Pour ce qui est du "PDP", les juges du fond relèvent que, si le plan précise que la notation pourra comprendre 6 critères maximum au lieu de 3 comme précédemment, il ne dit pas lesquels sont escomptés et ne prévoit aucun "mesurage du travail fait, alors que les objectifs et appréciation des résultats aura un lien avec la rémunération". C'est l'absence de pertinence de la méthode d'évaluation qui est, ici, en cause, mais, également, à notre sens, l'exigence de loyauté dans l'exécution de la relation de travail. Un salarié se doit de savoir en fonction de quels critères il sera jugé et noté, ne serait-ce que pour adapter son activité en conséquence. On ne peut donc tolérer que la notation soit fonction de critères ignorés des salariés ou de critères flous. Il convient, par ailleurs, de remarquer que, pour les juges du fond, l'évaluation paraît nécessairement s'entendre d'un "mesurage du travail fait". Il est difficile de ne pas, là aussi, acquiescer. En effet, comment porter un jugement sur un salarié sans "mesurer" le travail accompli ?

Il convient, maintenant, d'en venir au projet "PDI". Ainsi qu'il est précisé dans le jugement, celui-ci comporte l'évaluation de 3 comportements professionnels principaux : "focus client", "innovation" et "responsabilité", dont chacun se décline en deux comportements a) et b) et s'applique, ensuite, aux managers et aux personnes qui ne le sont pas, soit 12 comportements au total.

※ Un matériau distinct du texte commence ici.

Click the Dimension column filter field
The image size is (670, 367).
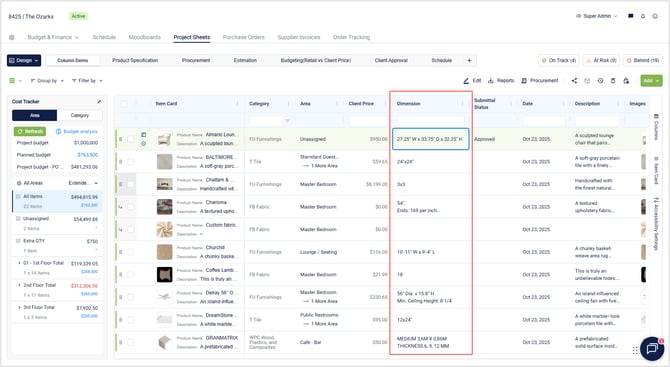point(430,121)
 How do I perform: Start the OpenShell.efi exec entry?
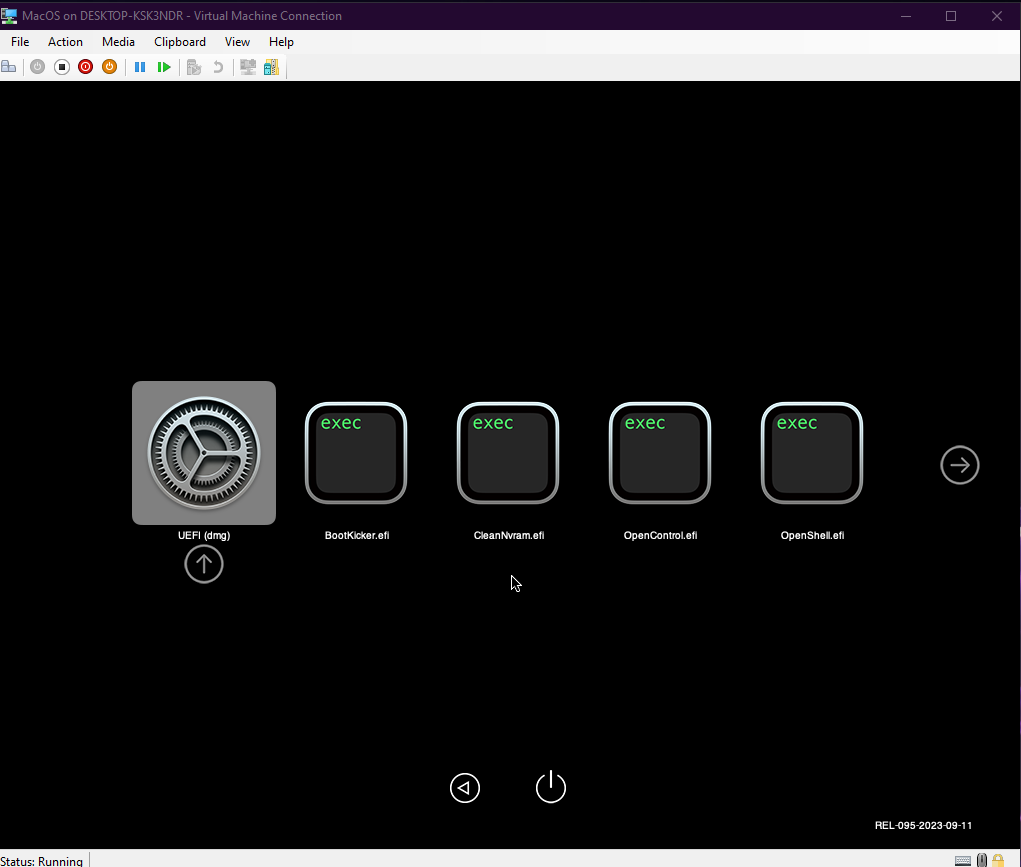click(x=812, y=453)
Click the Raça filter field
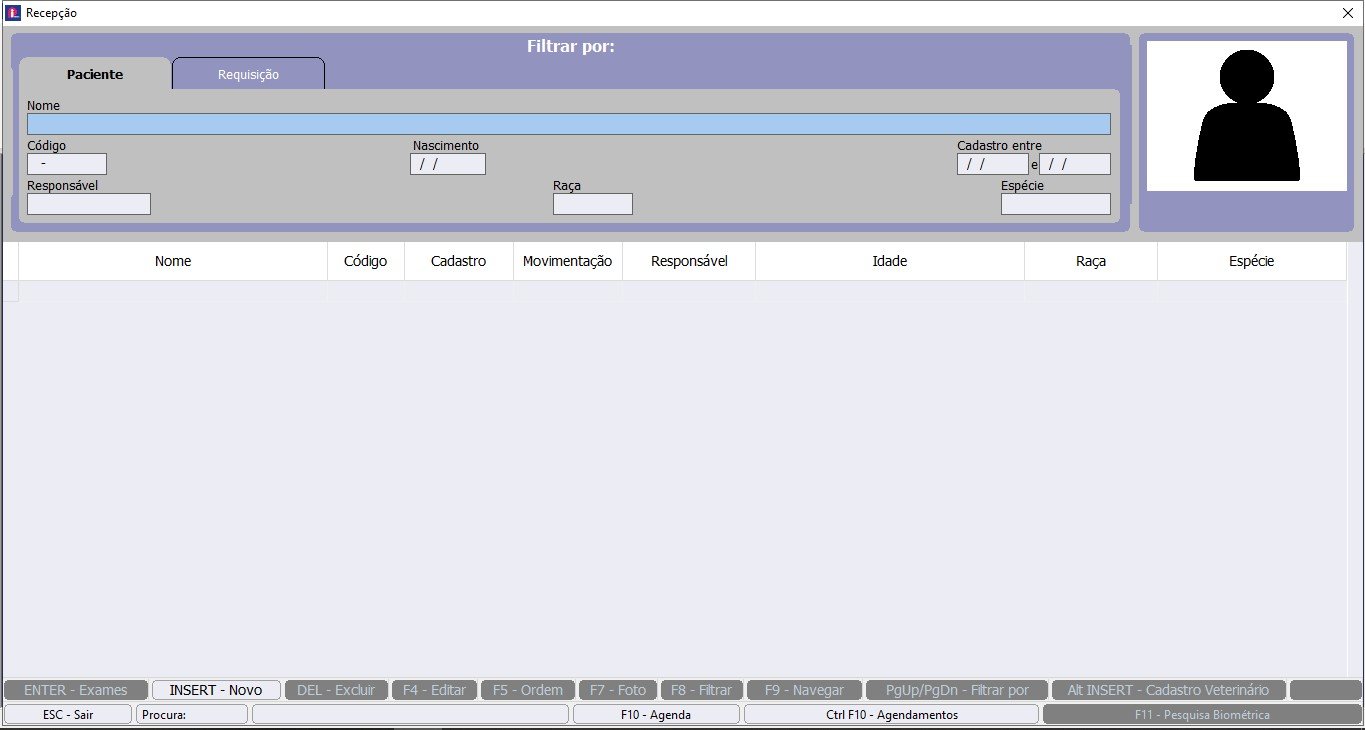This screenshot has height=730, width=1365. click(x=593, y=204)
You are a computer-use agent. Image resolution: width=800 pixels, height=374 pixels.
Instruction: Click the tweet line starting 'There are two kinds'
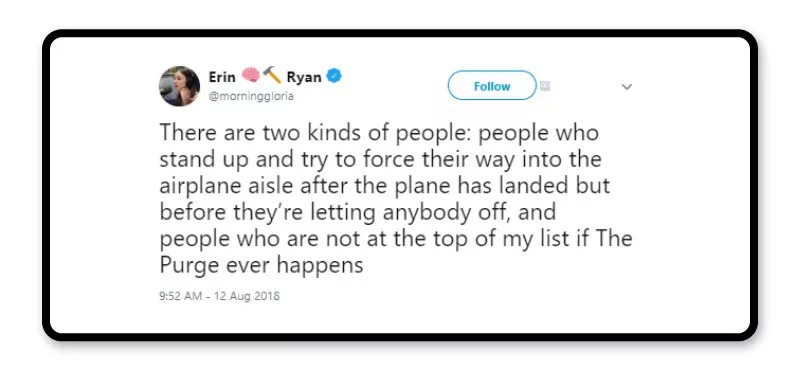coord(379,133)
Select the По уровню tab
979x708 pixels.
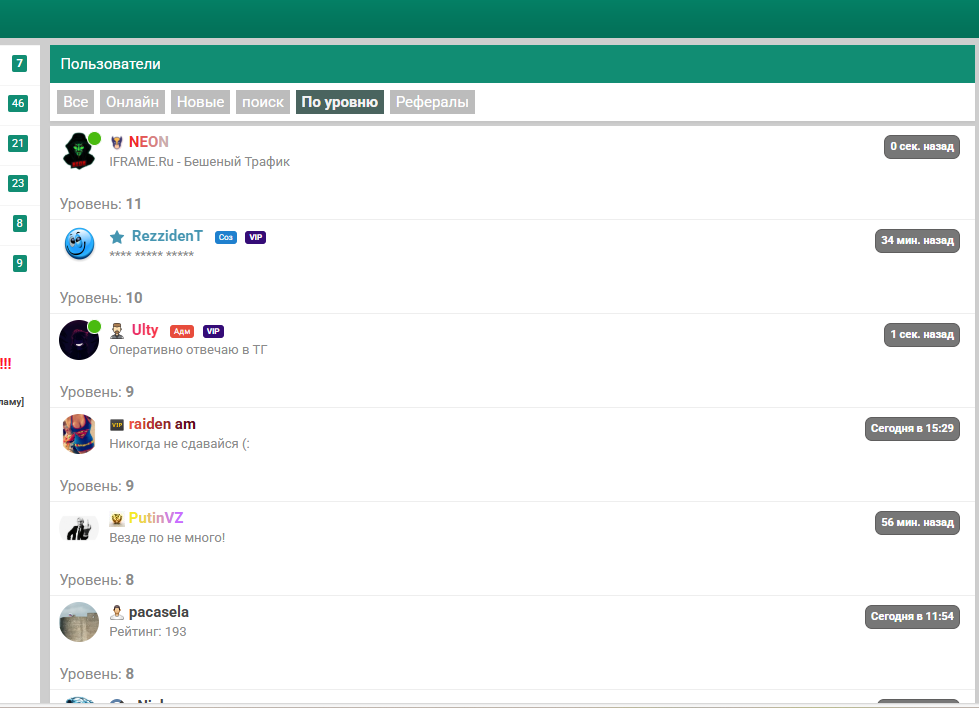click(340, 102)
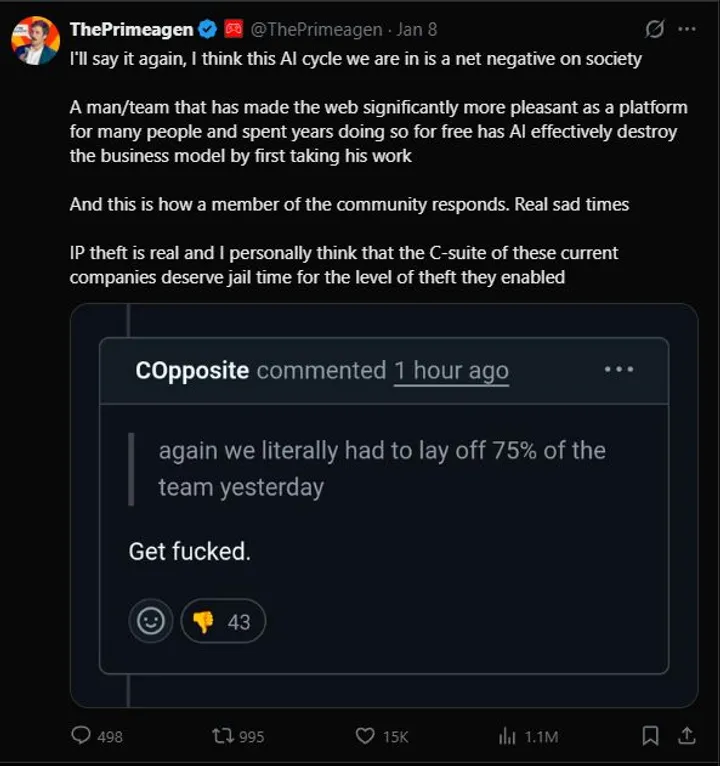This screenshot has width=720, height=766.
Task: Click the smiley add-reaction button
Action: (x=150, y=622)
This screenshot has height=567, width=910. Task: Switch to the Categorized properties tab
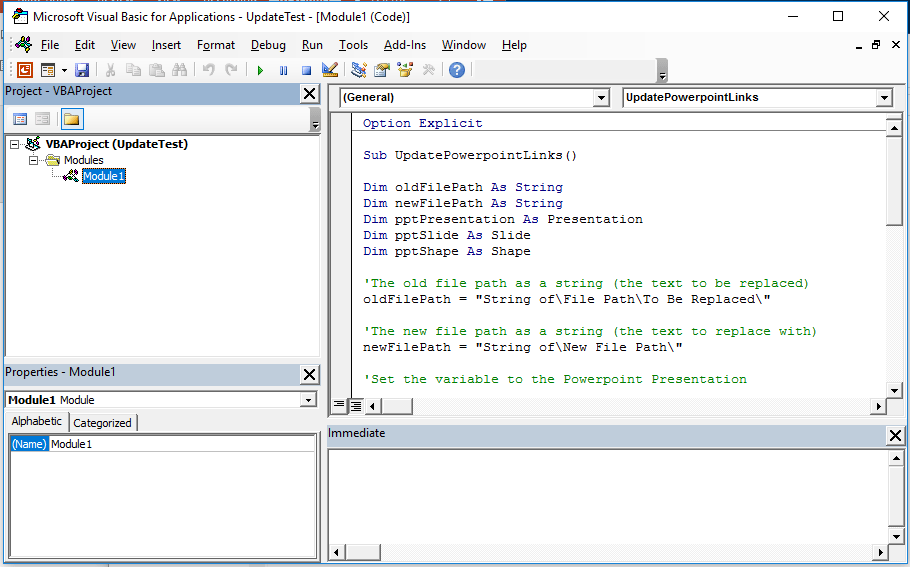click(102, 423)
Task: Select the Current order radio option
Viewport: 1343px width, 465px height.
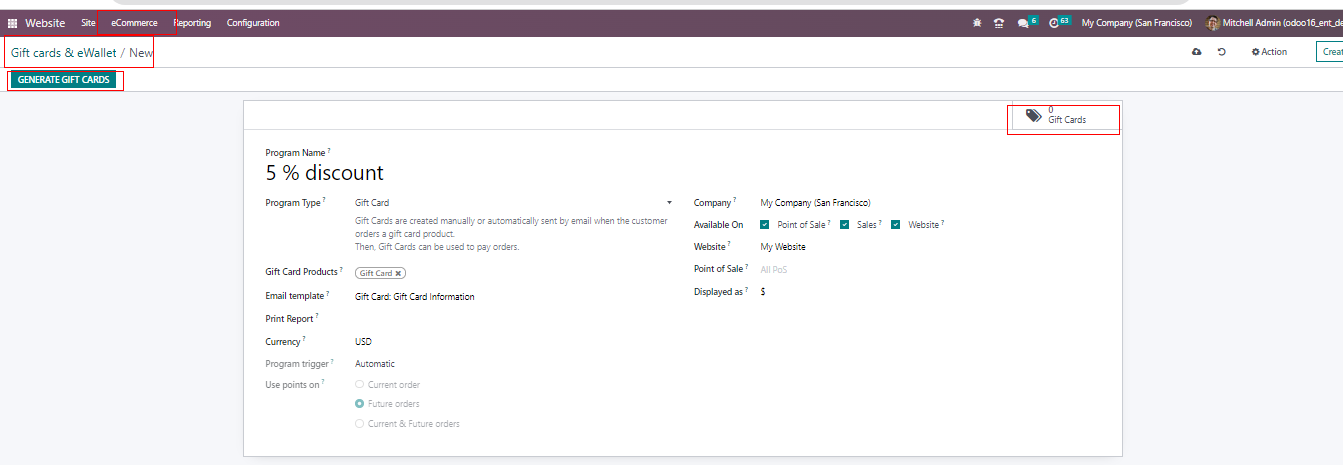Action: point(360,385)
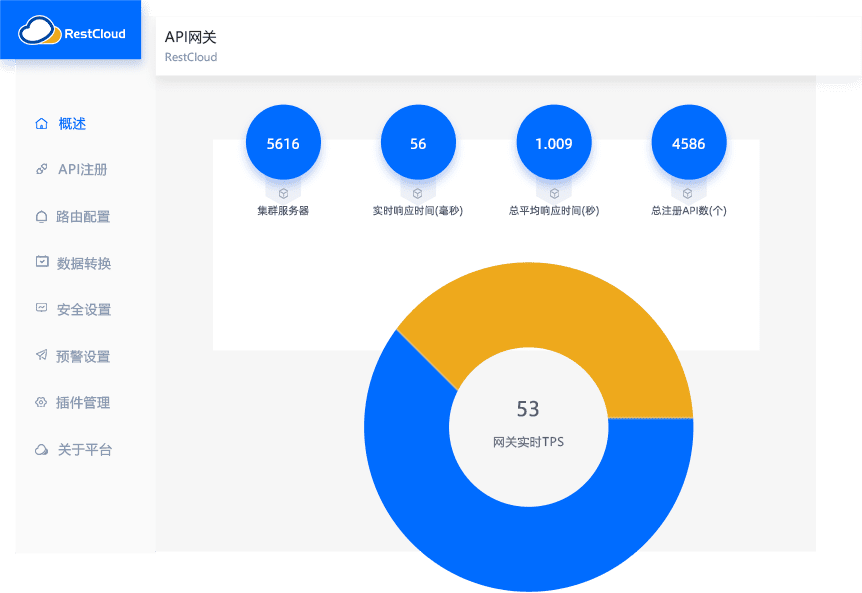Select 插件管理 in the sidebar
The height and width of the screenshot is (593, 862).
[85, 402]
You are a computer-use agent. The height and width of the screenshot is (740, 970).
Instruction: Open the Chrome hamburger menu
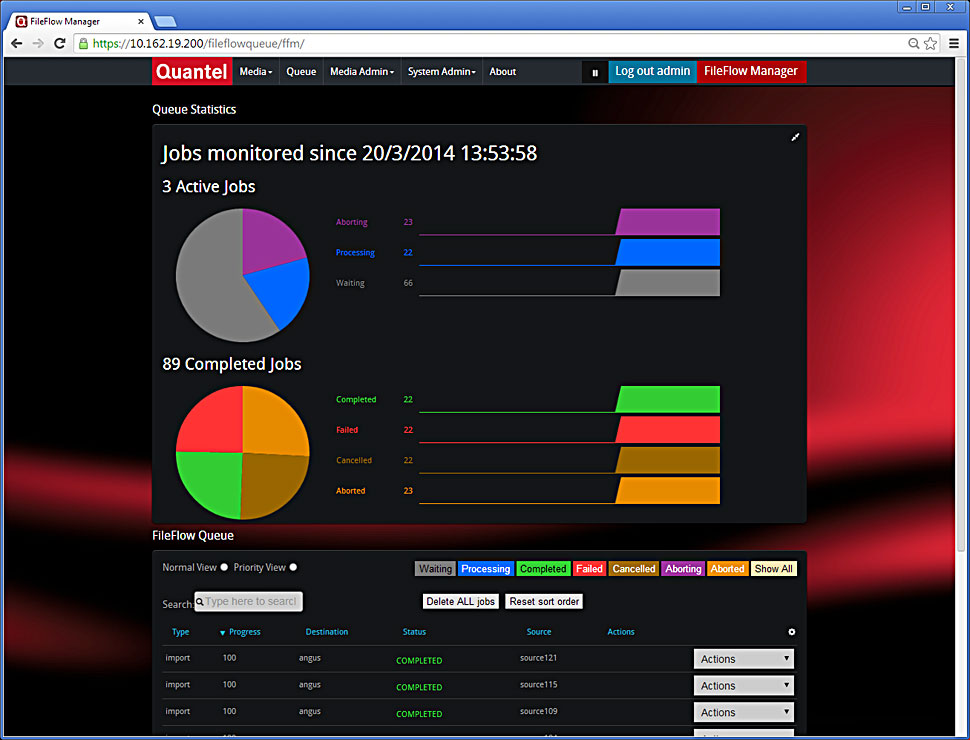[953, 43]
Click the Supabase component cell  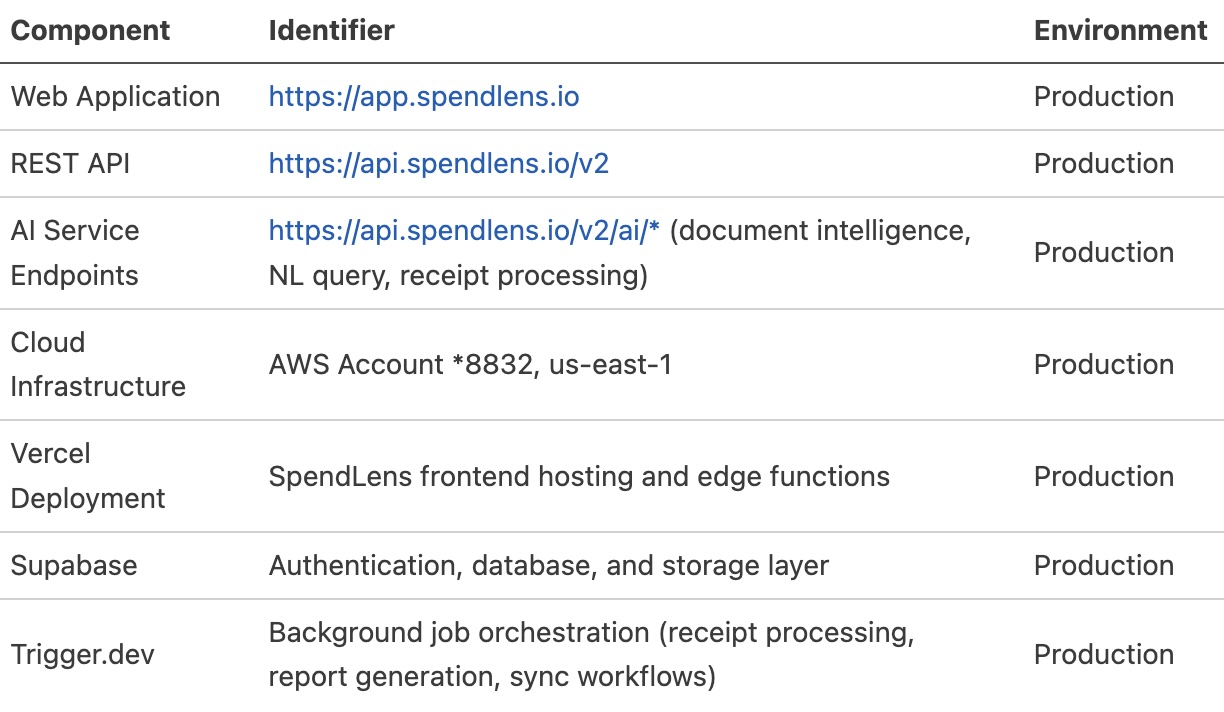[74, 566]
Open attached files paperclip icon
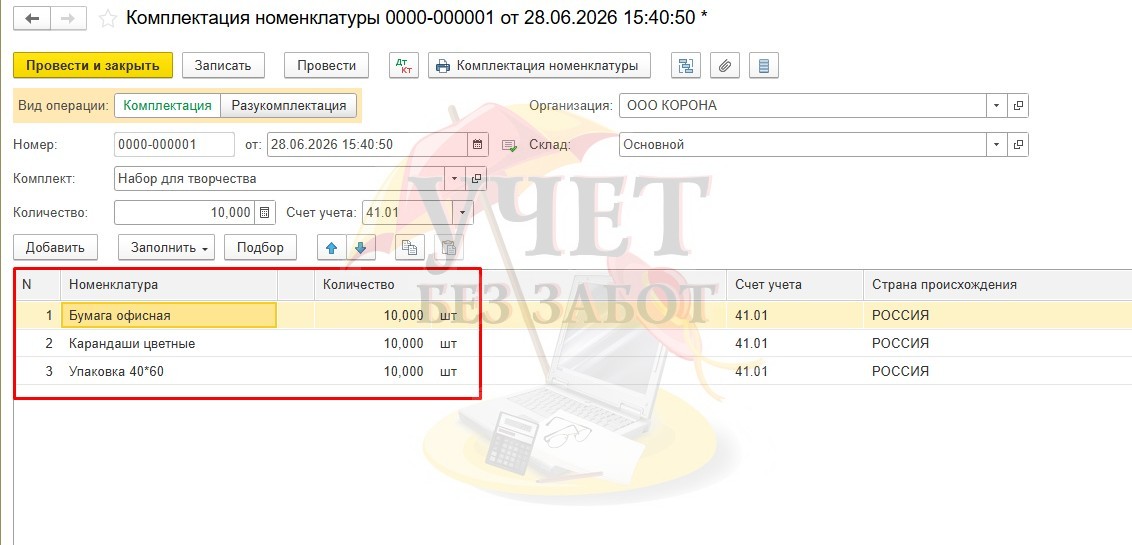 725,66
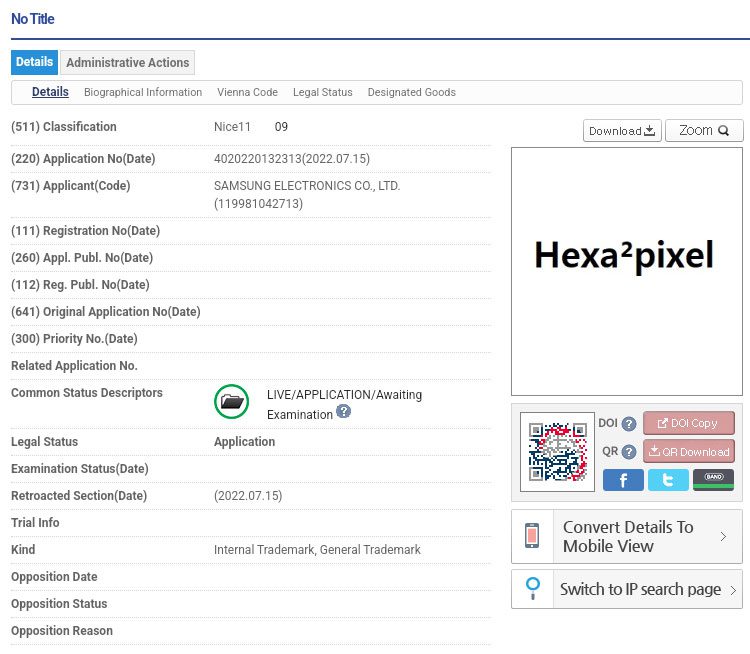Switch to Administrative Actions tab

point(127,62)
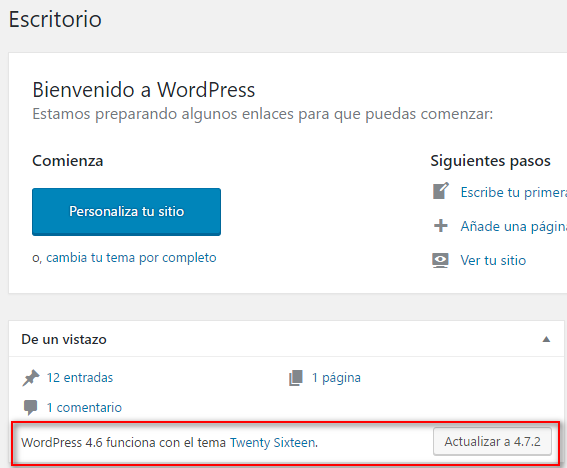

Tout d'abord, le "focus client" se définit, notamment, pour les managers, comme "a) n'hésite pas à bousculer le statu quo, à adapter les produits, les comportements et les solutions pour mieux répondre aux besoins des clients. Prend toujours en compte les tendances et les évolutions du marché ainsi que les projections futures" et, pour les non managers, "a) connaît bien ses clients. Comprend les besoins de ses clients internes et/ou externes". En b), le même comportement est retenu et atténué.

Ensuite, le critère "innovation" est défini pour les managers comme "a) A une pensée originale : propose des idées et des solutions innovantes, encourage ce comportement chez les autres" et pour les non managers "a) A une pensée originale : propose des idées et des solutions innovantes". En b), le même comportement est retenu et atténué.

Enfin, le critère "responsabilité" est défini, pour les managers, "a) s'engage à respecter les accords conclus et gère activement la chaîne d'interdépendance en acceptant les responsabilités de son rôle au sein de cette chaîne" et, pour les personnes qui ne le sont pas, "a) assume ses responsabilités pour respecter les engagements pris et accepte de rendre compte". En b), le même comportement est retenu et atténué.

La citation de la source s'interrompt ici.